If you want to know what’s up with the flu at the moment, you have a few choices: You can get the latest information at Google Flu Trends. Or you can get the official word from the Centers for Disease Control and Prevention, which is based on data that’s by now a couple of weeks old.
But a report in the journal Science finds that quicker isn’t necessarily better.
This story started in 2008, when scientists at Google realized that they could measure flu activity by tracking when people searched for flu-related terms. They created a handy site called Google Flu Trends. And it works pretty well — some of the time. But don’t bank on it.
“It missed by a huge amount last year and actually, it turns out, it’s been missing by a fair amount for several years,” says David Lazer, a professor of political science and computer science at Northeastern University. He says Google Flu Trend whiffed during the 2013 flu season.
“It’s like bases loaded and bottom of the ninth, striking out on three pitches. They predicted twice as many flu cases as the CDC later said there were.”
Lazer has written a critique of Google Flu Trends in the latest issue of Science. He finds that the data collected painstakingly from around the country and forwarded to the CDC is still much better, even with the time lag.
“You could just have used old CDC data — two or three weeks old — and have projected forward, and done a better job than Google Flu Trends,” he says.
So does this make Google’s approach worthless?
“Not at all,” he says. “Not at all. I think, actually, the core idea is a terrific one.”
Lazar thinks Google could improve its system with the help of outside scientists if it were less secretive about what exactly it’s doing to get its results.
But he sees some inherent problems, as well. Google is always refining its search methods, which is good for people doing Google searches, but not so good for analyzing that data — consistency is important in science.
“If we know ahead of time [that] flu is going to really peak in the next few weeks, we need to start getting additional resources to help manage all these patients who are going to be coming in,” says Andrea Dugas, a professor at the Johns Hopkins University School of Medicine and an emergency room doctor.

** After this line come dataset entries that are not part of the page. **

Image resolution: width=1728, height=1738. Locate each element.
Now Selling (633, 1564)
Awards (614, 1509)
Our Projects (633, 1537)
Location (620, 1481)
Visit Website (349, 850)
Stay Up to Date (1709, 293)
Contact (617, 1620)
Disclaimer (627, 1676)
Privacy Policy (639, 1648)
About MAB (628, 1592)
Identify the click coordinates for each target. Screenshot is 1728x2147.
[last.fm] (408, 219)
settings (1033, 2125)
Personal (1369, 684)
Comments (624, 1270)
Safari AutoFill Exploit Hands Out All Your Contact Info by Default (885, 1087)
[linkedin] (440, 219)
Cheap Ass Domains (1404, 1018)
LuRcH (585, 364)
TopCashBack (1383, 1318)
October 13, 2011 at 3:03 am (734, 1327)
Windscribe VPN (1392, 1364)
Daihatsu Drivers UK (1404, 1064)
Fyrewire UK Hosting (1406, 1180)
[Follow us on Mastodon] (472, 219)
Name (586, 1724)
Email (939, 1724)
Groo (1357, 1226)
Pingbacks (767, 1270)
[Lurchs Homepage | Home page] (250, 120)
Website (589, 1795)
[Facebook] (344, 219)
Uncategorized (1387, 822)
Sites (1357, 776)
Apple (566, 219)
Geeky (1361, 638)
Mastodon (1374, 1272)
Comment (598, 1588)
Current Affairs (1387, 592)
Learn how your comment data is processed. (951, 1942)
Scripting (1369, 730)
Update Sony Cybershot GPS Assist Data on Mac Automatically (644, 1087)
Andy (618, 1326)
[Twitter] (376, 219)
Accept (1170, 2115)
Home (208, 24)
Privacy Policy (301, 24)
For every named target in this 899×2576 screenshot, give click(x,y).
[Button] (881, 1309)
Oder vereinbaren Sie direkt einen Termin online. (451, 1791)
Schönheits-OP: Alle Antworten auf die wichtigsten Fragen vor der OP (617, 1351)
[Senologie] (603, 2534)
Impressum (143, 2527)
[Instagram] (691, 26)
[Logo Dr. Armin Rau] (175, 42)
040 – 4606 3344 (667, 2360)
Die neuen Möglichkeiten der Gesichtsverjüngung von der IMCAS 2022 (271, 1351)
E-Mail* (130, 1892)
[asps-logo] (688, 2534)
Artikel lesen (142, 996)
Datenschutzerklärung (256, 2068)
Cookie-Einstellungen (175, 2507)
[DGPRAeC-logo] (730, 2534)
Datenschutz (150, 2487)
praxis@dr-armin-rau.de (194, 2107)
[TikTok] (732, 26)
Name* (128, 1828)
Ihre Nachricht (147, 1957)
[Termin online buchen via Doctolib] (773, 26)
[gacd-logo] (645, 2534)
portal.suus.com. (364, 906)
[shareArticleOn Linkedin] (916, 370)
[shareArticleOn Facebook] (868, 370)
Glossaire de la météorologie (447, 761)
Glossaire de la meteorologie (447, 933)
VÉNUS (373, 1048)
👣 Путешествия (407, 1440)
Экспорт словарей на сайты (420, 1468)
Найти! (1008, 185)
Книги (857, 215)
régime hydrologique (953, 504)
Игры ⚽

During past outbreaks, Hopkins has actually opened up new areas of the hospital to care for flu patients. Dr. Dugas and her colleagues have been working to improve those predictions, looking at various methods to do that.
“The most accurate of those models was the one that looked at the confirmed flu cases,” she says. “That one was the most accurate in predicting what was going to happen in the following week.”
When they added in the Google Flu Trends data, their prediction improved, she says, but not by a lot.
“Adding that in really helped refine the model and give us a better prediction,” she says, “but the main driver for that was the number of flu cases.”
She and Dr. Richard Rothman at Hopkins have developed an app called Flucast to help hospitals predict the ebb and flow of flu.
Another free app, called Flu Near You, also maps out flu trends, based on reports that individuals submit through the app.
Dr. Dugas says Google’s approach is no substitute for lab tests, hospital reports and on-the-ground data. And it’s important to note that it’s not tracking actual flu caused by influenza viruses — rather, it’s identifying common symptoms like fever, cough and sore throat.
Google didn’t provide a scientist to comment for this story, but a Google report notes one shortcoming: They sometimes get a flood of searches simply when there’s a lot of flu in the news. So Google updated the flu tracker system last fall to help reduce the errors that result from that.